Colorado does “funny things”. We update the Vocabulary tables after the CDM is built when we find data missing from the Vocabulary tables. Examples include missing concept_ids, missing relationships from source to standard concept_ids, etc.
Is there a use case to keep the CDM_SOURCE table for vocabulary_version? This is a hard-coded value and the CDM is very dynamic. And the data should always be accurate in VOCABULARY.vocabulary_version
Yes, that happens. I could search the forums and GitHub for the complaints, but I’m too lazy And these things get corrected quickly.
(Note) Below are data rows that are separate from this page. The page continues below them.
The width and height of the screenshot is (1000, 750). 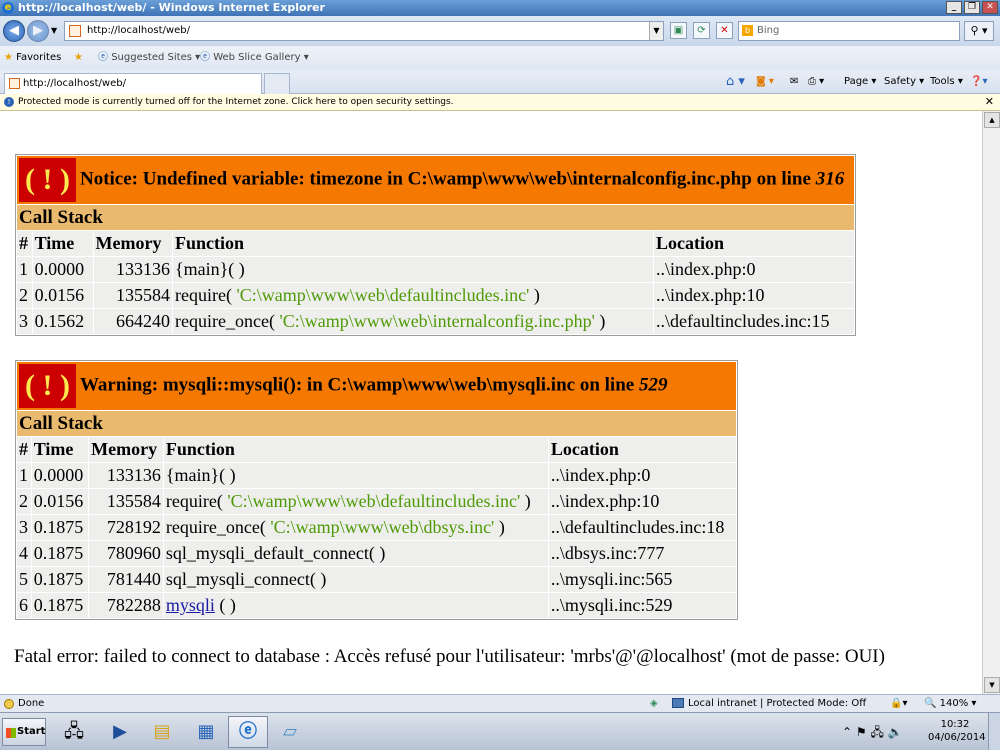 What do you see at coordinates (642, 580) in the screenshot?
I see `row-location: ..\mysqli.inc:565` at bounding box center [642, 580].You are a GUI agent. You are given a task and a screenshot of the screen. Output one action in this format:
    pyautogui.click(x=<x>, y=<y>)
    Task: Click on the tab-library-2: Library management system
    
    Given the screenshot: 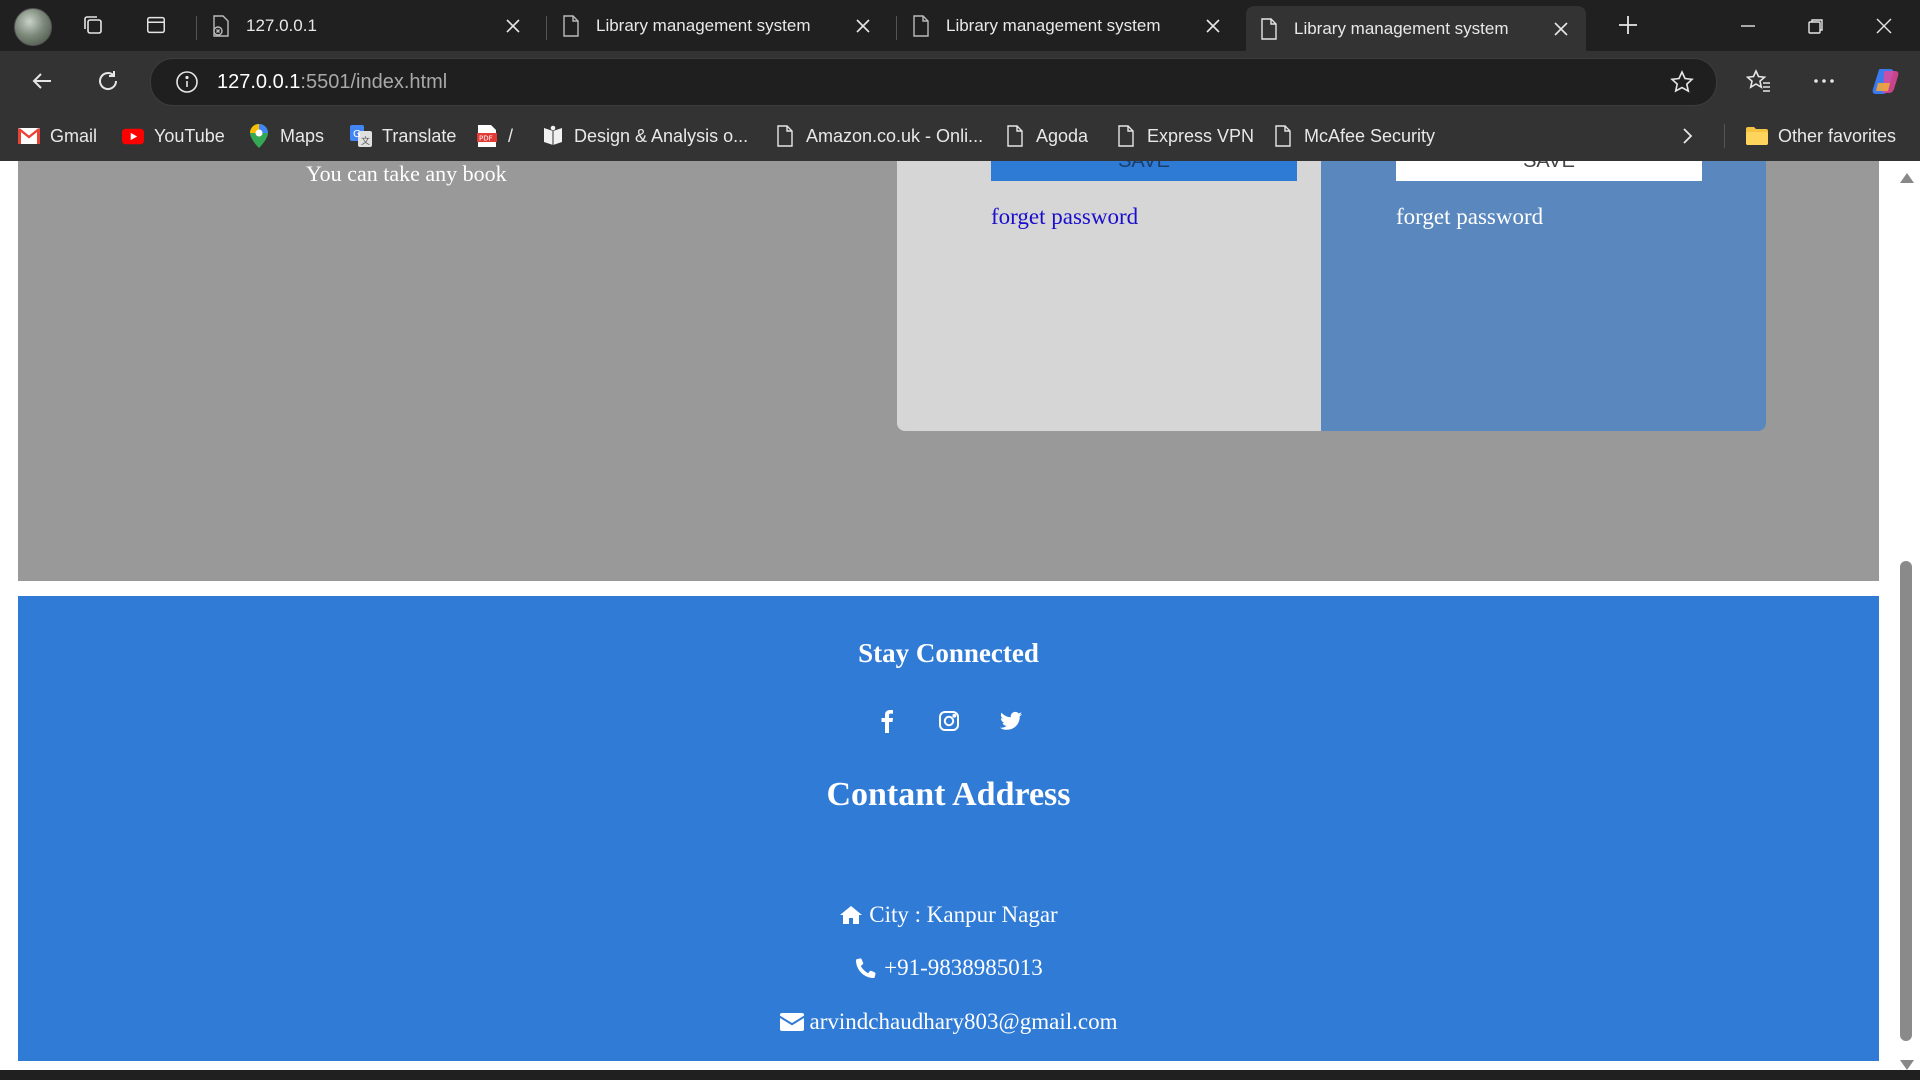 What is the action you would take?
    pyautogui.click(x=1068, y=26)
     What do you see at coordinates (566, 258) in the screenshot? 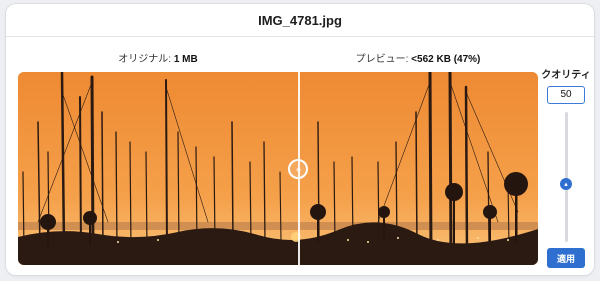
I see `apply-button: 適用` at bounding box center [566, 258].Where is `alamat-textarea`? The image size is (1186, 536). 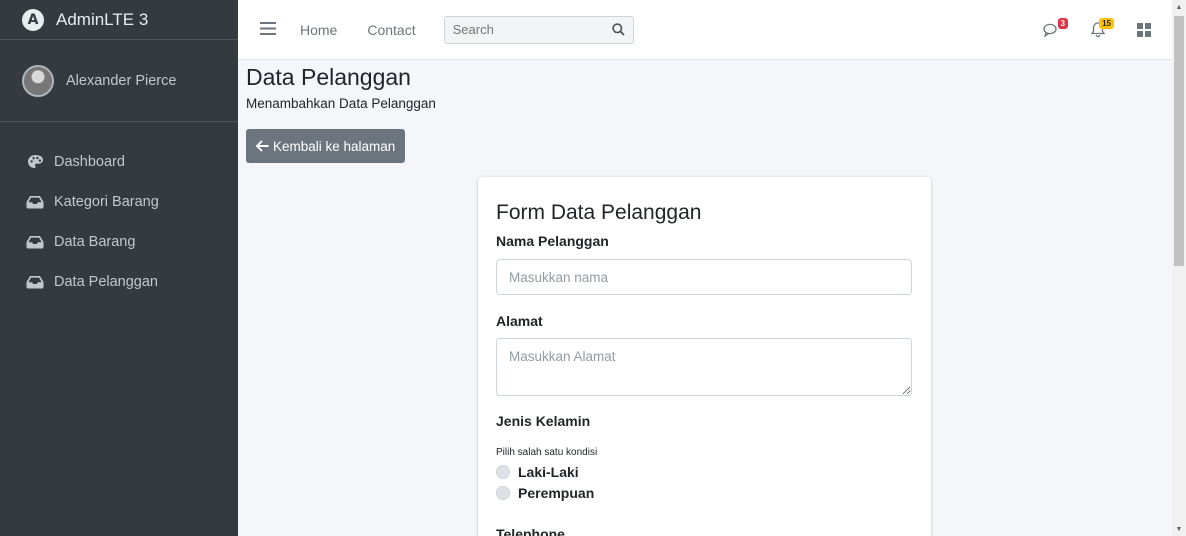 alamat-textarea is located at coordinates (704, 367). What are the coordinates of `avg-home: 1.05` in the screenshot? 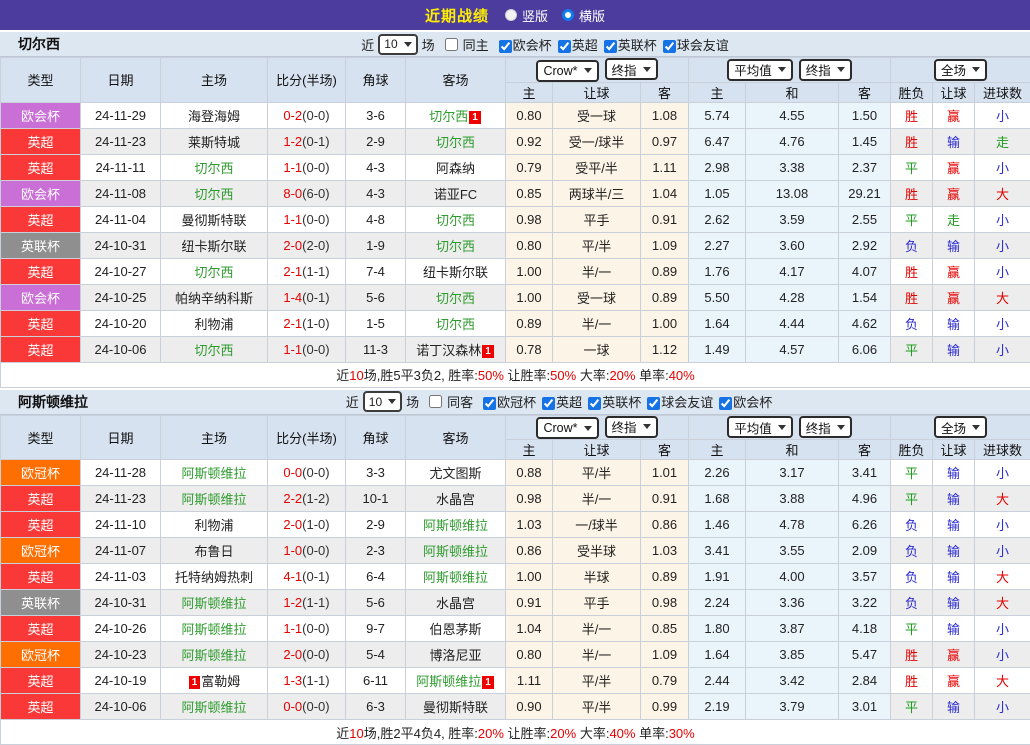 It's located at (718, 193).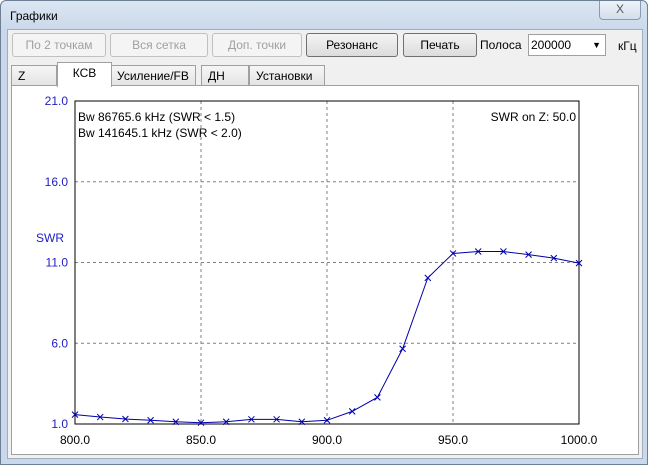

More importantly, concept_id creation lags behind the use of new concept_codes in our data. This is known and expected. So, we update our Vocabulary tables to enable research on standard concept_ids as the concept_codes are added to the CONCEPT table and the relationships from source concept_ids to standard concept_ids are added in the CONCEPT RELATIONSHIP table.
The most accurate version of the vocabulary will always be located in the VOCABULARY table. The CDM_SOURCE.vocabulary_version might also be accurate, but I wonder how many people update it when they update the Vocabularies.
Well, do you have an example from your data? Because the Forum etc. posts all resolved to people including or not including vocabularies when they download from Athena.
But you don’t re-run the ETL? That’s kind of dangerous. The Vocab and the CDM should be in sync.
That’s the problem if you store the same thing twice. It creates contradictions. Always does.